**Exercise:**
Your answer must consist solely of the line containing "Ask (143, 1569)" and all subsequent lines through the end of the entries, reproduced exactly.

**Exercise input:**

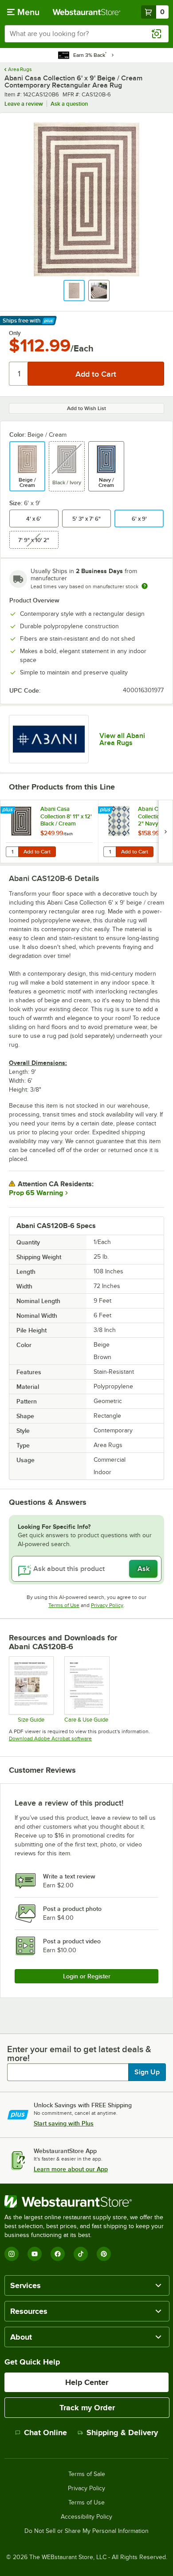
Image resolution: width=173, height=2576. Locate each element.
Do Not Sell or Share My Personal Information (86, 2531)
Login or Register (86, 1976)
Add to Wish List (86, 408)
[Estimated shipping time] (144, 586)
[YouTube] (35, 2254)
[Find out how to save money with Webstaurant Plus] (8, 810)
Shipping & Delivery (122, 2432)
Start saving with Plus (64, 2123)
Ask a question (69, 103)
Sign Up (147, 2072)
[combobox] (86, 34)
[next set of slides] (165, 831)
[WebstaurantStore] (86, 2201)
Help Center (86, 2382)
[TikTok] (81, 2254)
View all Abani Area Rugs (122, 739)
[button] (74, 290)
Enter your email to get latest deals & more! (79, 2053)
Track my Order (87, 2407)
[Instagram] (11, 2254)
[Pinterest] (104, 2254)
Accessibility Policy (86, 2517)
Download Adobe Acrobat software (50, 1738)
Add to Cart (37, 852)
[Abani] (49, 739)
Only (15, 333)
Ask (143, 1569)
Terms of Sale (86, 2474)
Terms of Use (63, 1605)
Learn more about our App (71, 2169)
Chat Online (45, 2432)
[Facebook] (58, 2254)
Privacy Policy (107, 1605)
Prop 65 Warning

**Your response:**
Ask (143, 1569)
Terms of Sale (86, 2474)
Terms of Use (63, 1605)
Learn more about our App (71, 2169)
Chat Online (45, 2432)
[Facebook] (58, 2254)
Privacy Policy (107, 1605)
Prop 65 Warning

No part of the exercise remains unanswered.